What is a bubble chart?

A bubble chart is a way of capturing 3 dimensions. For example, the chart below could be the birth, literacy rate and population of countries (X-axis, Y-axis and size). Or the growth, margin and market cap of companies.

Example of a bubble chart

It lets you compare three dimensions at a glance. The size dimension is a different from the X and Y axes, though. It’s not easy to compare differences in size. And the eye tends to focus on the big objects. So usually, size is used highlight important things, and the X and Y axes used to measure the performance of these things.

If I were to summarise bubble charts in a sentence, it would be: bubble charts show the performance of important things (in two dimensions). (In contrast, Variwide charts show the same on one dimension.)

Say you’re a services firm. You want to track the productivity of your most expensive groups (“the important things”). Productivity is measured by 2 parameters: utilisation and margin. The bubble chart would then have the expense of each group as the size, and its utilisation and contribution as the X and Y axes.

What is a motion chart?

Motion charts are animated bubble charts. They track the performance of important things over time (in two dimensions). This is chart with 4 dimensions. But not all data with 4 dimensions can be plotted as a motion chart. One dimension has to be time, and another has to be linked to the importance of the item.

 

Motion charts were pioneered by Hans Rosling and his TED Talk shows you the true power of motion charts.

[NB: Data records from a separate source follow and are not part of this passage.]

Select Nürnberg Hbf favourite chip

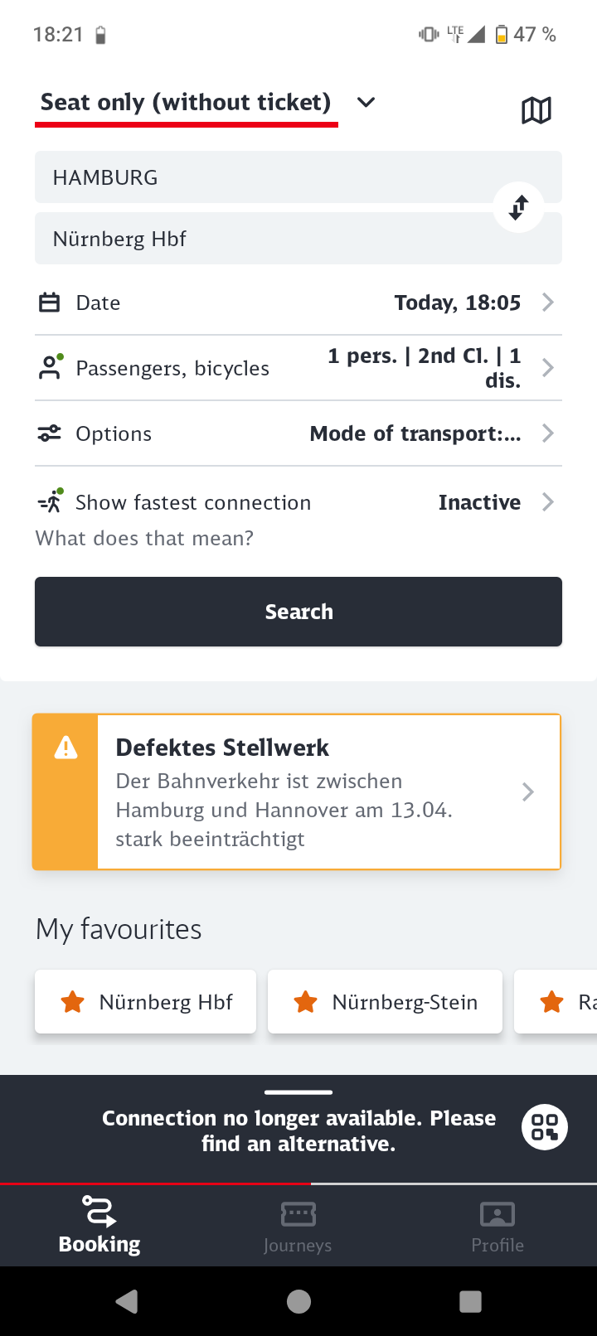pyautogui.click(x=145, y=1002)
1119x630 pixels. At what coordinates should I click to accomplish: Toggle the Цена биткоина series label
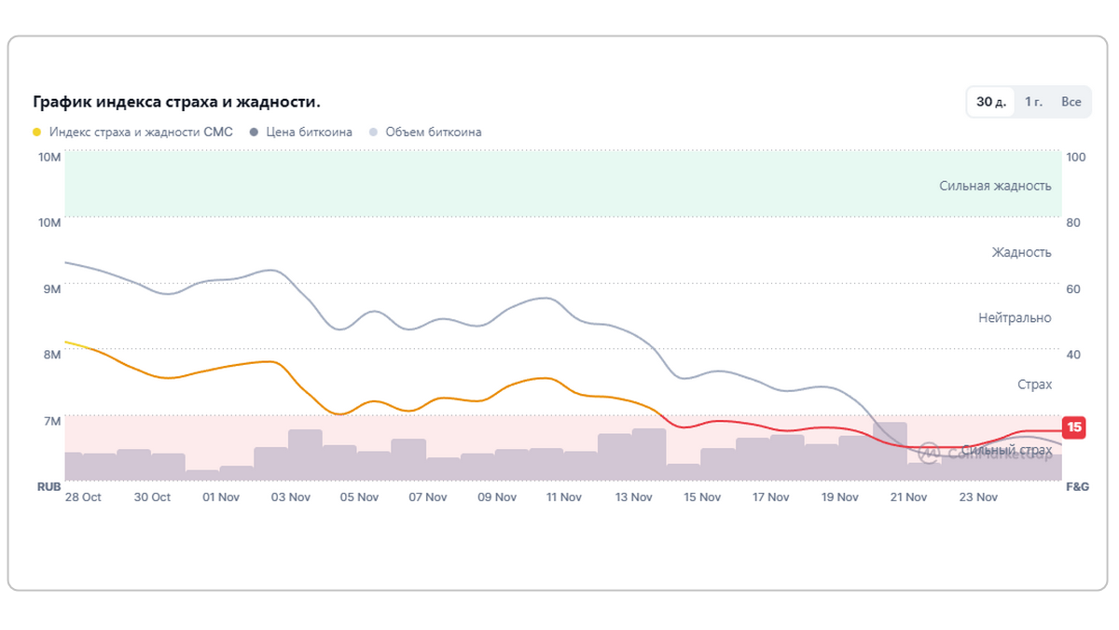point(309,133)
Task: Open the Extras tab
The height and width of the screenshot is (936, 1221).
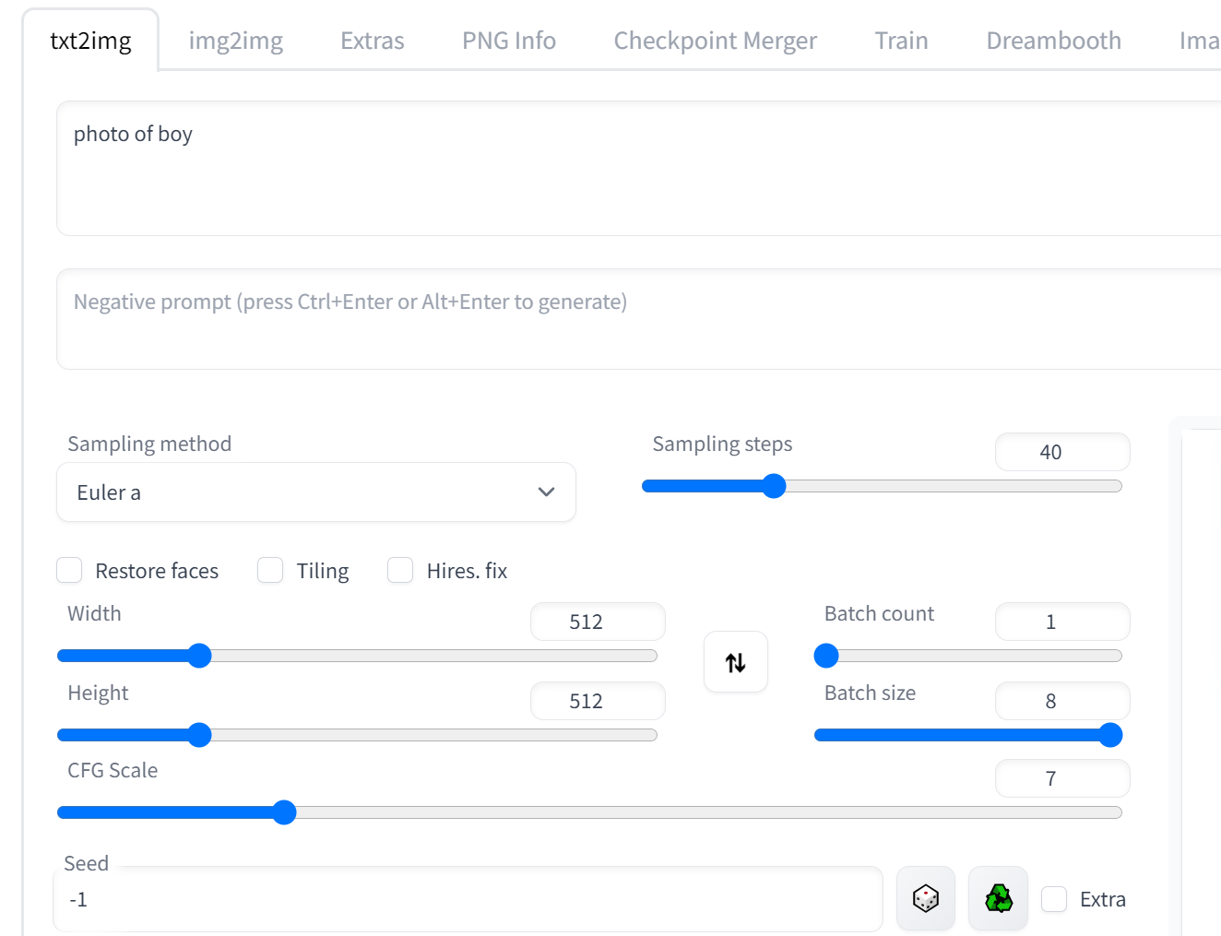Action: point(372,41)
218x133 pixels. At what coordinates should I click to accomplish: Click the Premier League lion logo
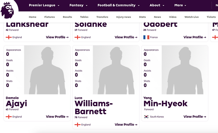tap(7, 10)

How do I create these charts?

Use the Motion Chart Gadget to display any of your data on a web page. Or use Google Spreadsheets if you need to see the chart on a spreadsheet: motion charts are built in.

If you or your viewer don’t have access to these, and you want to use Excel, here’s how.

1. Get the data in a tabular format

Get the data in the format below. You need the X, Y and size for each thing, for each date.

Date Thing X Y Size
08/02/2009 A 64% 11% 1
08/02/2009 B 14% 33% 2
08/02/2009 C 78% 55% 3
08/02/2009 D 57% 73% 4
08/02/2009 E 39% 32% 5
08/02/2009 F 40% 81% 6
09/02/2009 A 64% 12% 1
09/02/2009 B 14% 33% 2
09/02/2009 C 78% 56% 3
09/02/2009 D 57% 73% 4
09/02/2009 E 39% 32% 5
09/02/2009 F 40% 81% 6
..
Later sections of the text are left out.